The frustration of not being able to make a cell call was more than made up for by the amount of cool mobile phone technology present on the floor of the Las Vegas Convention Center. Mobile phones and accessories abounded at Comdex Fall 2000 and many of them were the forbearers of the inevitable digital convergence.

They surf the Web, they take pictures, they play MP3s, they play movies, they are PDAs, they communicate wirelessly with your laptop, they can even pay for a Coke from a vending machine. And they can make telephone calls too -- except during Comdex in Las Vegas. Today's (and tomorrow's) generation of mobile phones are promising a dizzying bouillabaisse of features that make it difficult to remember that the thing is even a phone.

Two or three years ago you wouldn't have seen nearly as much mobile phone technology at a computer trade show, but now that the digital convergence is fast approaching, the new generation of digital handsets is arguably more functional than the PC that sits on your desk.

The Ericsson R380 World Phone is about as small as they come, at least in the United States, and at only 164 grams (including battery) the R380 packs in a lot of features. It looks pretty much like a regular mobile phone with the ability to roam in 120 countries on five continents, but when you flip down the keypad you quickly notice that the R380 more resembles a PDA than a phone. When open, you will notice that the large LCD panel extends down the full length of the handset.

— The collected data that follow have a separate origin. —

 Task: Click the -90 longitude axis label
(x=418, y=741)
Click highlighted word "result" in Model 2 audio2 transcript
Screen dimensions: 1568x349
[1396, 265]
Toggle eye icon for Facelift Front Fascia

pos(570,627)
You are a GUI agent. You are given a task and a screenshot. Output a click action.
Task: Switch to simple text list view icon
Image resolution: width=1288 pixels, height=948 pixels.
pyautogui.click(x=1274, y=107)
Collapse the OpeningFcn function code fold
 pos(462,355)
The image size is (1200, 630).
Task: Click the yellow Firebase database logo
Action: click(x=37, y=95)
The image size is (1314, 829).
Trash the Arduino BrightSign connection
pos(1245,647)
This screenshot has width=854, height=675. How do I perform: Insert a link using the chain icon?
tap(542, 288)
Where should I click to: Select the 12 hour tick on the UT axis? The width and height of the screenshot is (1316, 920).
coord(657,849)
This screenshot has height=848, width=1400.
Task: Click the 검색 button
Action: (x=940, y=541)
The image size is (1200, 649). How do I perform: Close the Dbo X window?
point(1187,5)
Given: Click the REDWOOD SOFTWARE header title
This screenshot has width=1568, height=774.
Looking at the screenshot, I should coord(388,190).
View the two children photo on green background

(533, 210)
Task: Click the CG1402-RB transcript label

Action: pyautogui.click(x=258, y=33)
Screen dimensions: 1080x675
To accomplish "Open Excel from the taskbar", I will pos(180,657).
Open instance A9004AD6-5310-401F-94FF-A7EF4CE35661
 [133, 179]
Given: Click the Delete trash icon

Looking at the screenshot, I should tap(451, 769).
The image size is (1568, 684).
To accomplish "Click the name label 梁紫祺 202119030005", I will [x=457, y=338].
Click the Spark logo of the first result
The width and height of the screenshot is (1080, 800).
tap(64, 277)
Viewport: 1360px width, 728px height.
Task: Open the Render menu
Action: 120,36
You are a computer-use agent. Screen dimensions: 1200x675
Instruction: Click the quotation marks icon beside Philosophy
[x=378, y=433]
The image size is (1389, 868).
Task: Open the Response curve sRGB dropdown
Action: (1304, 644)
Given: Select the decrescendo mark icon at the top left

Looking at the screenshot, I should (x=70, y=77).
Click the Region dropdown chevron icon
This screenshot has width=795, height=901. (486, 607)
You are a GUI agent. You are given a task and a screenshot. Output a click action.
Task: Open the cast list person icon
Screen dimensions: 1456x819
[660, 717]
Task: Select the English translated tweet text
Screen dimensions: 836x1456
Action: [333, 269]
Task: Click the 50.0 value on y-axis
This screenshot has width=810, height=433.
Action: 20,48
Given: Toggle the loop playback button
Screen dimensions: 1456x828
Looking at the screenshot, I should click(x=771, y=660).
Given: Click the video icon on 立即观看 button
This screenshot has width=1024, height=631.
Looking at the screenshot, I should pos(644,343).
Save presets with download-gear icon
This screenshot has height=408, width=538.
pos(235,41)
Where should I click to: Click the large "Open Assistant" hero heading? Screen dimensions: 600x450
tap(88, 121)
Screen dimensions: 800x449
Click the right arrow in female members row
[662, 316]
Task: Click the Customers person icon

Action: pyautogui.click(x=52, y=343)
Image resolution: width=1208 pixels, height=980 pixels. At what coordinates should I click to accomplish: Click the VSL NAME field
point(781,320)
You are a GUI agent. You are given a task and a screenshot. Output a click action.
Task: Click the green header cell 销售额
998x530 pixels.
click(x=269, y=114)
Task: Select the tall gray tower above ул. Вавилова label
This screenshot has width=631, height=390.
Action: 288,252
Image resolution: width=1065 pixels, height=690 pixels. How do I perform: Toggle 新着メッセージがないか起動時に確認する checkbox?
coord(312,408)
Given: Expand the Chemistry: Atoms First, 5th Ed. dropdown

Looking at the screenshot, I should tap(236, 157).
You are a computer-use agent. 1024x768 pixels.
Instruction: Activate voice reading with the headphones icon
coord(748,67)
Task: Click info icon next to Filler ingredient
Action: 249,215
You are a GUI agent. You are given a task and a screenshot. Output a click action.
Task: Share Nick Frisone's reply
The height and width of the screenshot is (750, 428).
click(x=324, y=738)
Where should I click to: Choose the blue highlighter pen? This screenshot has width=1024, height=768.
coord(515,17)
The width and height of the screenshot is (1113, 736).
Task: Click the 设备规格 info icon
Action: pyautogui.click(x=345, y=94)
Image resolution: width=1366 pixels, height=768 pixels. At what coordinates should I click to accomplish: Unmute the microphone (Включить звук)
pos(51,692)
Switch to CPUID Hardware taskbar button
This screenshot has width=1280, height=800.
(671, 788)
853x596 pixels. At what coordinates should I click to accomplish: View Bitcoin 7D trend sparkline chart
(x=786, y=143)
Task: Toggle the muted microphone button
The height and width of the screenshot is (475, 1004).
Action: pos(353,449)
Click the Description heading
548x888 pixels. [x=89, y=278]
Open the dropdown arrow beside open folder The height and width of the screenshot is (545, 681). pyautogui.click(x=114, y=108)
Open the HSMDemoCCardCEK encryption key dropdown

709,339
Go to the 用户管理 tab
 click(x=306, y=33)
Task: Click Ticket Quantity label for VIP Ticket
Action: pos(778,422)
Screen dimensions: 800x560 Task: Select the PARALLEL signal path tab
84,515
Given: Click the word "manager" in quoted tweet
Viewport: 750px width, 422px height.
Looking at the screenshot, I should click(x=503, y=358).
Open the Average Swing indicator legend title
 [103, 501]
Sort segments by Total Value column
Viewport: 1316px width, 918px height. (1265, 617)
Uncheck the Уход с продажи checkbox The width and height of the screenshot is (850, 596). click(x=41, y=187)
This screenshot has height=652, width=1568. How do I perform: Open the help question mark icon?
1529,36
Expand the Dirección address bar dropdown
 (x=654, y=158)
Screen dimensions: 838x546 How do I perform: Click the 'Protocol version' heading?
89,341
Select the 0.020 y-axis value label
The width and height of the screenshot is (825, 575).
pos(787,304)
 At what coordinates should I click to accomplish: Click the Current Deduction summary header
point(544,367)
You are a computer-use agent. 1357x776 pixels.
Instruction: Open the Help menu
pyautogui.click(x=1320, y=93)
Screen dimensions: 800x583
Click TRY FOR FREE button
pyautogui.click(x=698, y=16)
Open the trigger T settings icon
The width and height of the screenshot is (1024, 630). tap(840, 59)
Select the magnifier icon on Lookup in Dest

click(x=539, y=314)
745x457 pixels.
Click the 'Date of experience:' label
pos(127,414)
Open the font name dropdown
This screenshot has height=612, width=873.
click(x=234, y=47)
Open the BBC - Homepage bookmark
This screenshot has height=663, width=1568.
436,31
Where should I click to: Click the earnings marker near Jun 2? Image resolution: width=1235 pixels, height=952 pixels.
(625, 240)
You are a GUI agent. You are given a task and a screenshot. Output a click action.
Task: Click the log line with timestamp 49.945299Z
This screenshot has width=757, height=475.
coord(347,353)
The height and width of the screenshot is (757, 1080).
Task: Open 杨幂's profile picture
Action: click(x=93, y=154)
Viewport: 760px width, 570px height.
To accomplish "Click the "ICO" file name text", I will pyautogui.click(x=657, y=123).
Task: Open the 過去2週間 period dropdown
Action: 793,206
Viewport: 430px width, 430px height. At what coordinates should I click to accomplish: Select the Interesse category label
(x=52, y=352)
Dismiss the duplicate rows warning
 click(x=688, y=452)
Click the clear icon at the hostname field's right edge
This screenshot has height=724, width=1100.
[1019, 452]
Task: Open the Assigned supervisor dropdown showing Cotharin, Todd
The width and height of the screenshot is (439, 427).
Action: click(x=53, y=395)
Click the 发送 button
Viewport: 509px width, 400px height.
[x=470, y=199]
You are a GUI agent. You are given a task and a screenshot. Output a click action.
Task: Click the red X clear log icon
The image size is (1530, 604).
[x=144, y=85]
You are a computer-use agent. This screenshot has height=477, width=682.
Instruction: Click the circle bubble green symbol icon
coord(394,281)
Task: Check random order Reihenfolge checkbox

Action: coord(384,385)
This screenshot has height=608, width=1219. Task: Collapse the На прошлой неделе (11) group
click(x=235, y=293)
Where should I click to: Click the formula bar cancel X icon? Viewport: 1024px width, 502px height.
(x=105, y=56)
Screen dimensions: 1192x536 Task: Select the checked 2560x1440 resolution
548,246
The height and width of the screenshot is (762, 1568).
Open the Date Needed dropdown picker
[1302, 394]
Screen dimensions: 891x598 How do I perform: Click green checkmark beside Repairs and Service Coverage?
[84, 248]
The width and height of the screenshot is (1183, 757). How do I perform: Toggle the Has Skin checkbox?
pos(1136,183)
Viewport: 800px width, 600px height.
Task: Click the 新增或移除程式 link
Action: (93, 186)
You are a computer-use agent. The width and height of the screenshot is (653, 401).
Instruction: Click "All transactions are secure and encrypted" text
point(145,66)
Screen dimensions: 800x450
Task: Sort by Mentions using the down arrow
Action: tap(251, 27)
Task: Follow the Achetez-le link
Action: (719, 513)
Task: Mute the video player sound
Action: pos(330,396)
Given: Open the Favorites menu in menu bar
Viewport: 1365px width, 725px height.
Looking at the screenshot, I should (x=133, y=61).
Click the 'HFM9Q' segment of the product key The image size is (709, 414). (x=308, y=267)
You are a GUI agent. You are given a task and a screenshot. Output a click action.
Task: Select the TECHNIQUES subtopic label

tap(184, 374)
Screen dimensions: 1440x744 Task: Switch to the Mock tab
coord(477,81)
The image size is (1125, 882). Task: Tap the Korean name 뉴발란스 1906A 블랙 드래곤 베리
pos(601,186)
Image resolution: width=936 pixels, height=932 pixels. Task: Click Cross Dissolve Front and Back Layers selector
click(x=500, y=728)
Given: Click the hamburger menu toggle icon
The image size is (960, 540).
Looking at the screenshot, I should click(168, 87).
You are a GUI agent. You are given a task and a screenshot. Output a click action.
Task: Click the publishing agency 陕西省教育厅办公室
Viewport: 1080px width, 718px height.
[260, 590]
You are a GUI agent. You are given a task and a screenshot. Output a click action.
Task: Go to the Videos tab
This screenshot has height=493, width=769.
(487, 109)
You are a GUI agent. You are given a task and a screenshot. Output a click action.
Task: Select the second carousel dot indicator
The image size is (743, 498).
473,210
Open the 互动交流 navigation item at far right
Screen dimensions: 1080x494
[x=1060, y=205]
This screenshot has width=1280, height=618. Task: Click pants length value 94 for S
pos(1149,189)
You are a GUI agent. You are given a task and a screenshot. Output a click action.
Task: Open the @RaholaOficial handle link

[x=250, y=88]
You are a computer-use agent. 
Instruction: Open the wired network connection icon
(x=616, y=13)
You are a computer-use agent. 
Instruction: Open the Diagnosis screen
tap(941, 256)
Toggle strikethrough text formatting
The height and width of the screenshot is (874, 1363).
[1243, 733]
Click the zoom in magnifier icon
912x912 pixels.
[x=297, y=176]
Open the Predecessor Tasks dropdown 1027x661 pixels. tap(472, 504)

The R380 LCD is actually a touch screen, not unlike a Palm, that when combined with a stylus allows you access to a full range of communication and personal organization tools, including e-mail, mobile Internet, and an electronic organizer. Based on Symbian's Epoch operating system, the R380 also packs some powerful mCommerce features such a built-in WAP security and soft token authentication.

Mobile phone heavyweight Nokia had a strong presence on the show floor featuring a number of new handsets. The company's 3390 handset is an entry-level model that adds features previously available only in Europe. The 3390 allows you to download personalized ring tones from a variety of Web sites so that you can distinguish your phone from all the others in a room. It also has downloadable profiles, four new games, and mobile text and picture messaging.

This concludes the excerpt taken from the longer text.